As we can see, there are 5 movies which contain the word Godfather. However, we choose the first movie - Godfather, The (1972), which is the oldest.

Since the movieId and row number is not the same, we find the index of the Godfather movie. To do this, we first make a list of all the movies and then find the index of the Godfather movie in the list.

In [24]:
# finding index of Godfather movie
indices = list(df.index) 
indices.index('Godfather, The (1972)')

3499

Next, we use the index previously found and splice the distance_matrix. Post that, we sort the correlations in the descending order to find the highest correlation between movies, and hence the most similar movies. We use the argsort() function on the array to return the indices. Then, we splice the array to find the top 5 similar movies. To do this, we splice values from 1 to 6. We leave out the index 0 because it is by default the same movie.
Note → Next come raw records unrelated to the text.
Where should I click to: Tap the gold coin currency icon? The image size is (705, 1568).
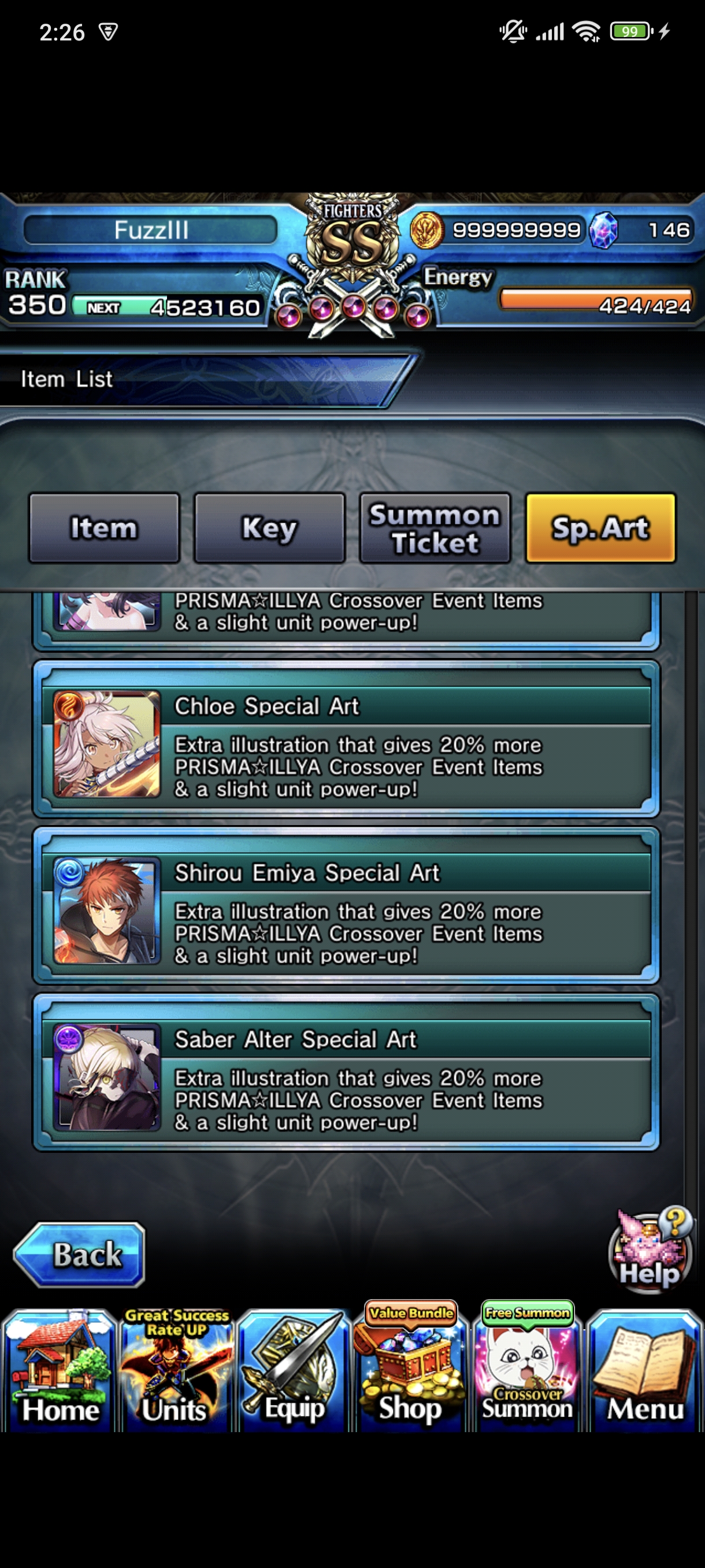point(426,230)
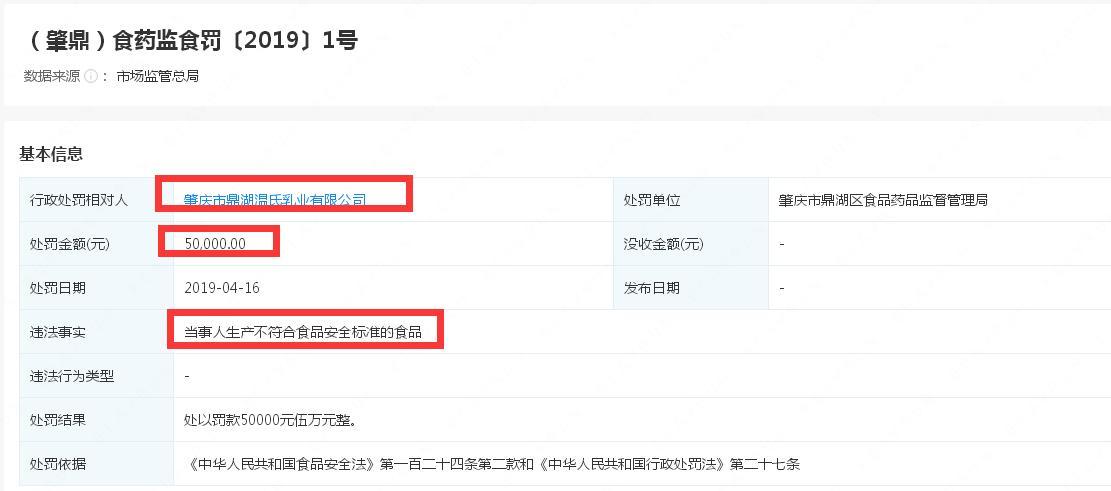
Task: Click the page title 食药监食罚〔2019〕1号
Action: point(192,41)
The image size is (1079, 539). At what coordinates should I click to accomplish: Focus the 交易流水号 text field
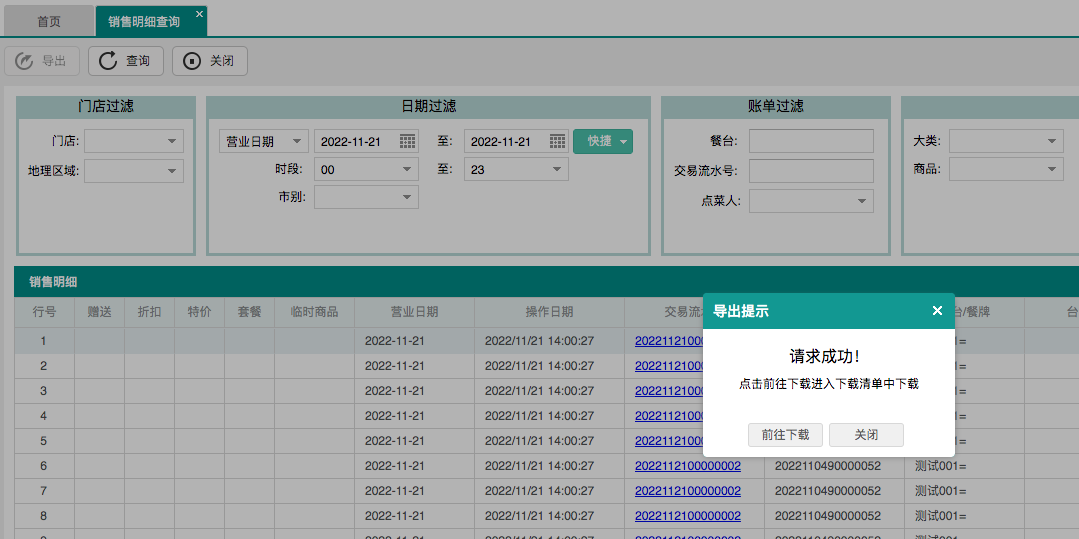[811, 171]
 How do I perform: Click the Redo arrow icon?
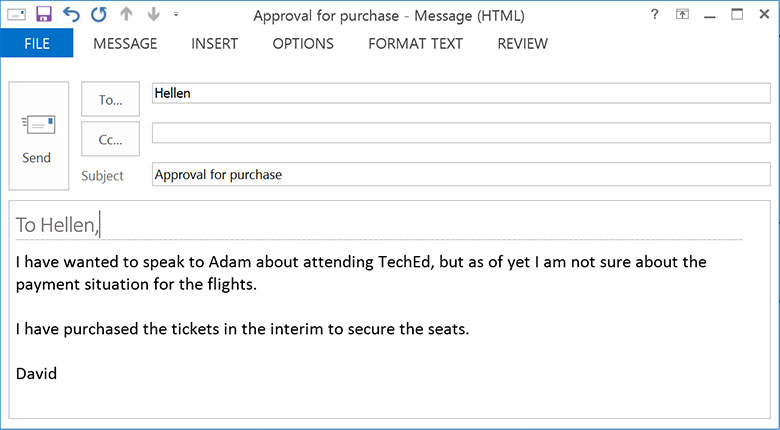point(98,15)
Then, we print the movies by using the indices and finding their values in the indices list we previously made.

In [25]:
# finding the top 5 similar movies
similar_indices = (distance_matrix[3499].argsort()[1:6])
for i in similar_indices:
  print(indices[i])

Godfather: Part II, The (1974)
Goodfellas (1990)
One Flew Over the Cuckoo's Nest (1975)
Reservoir Dogs (1992)
Fargo (1996)


As we can see, the movies Godfather: Part II, The (1974), Goodfellas (1990), One Flew Over the Cuckoo's Nest (1975), Reservoir Dogs (1992), and Fargo (1996) are the most similar to Godfather, The (1972).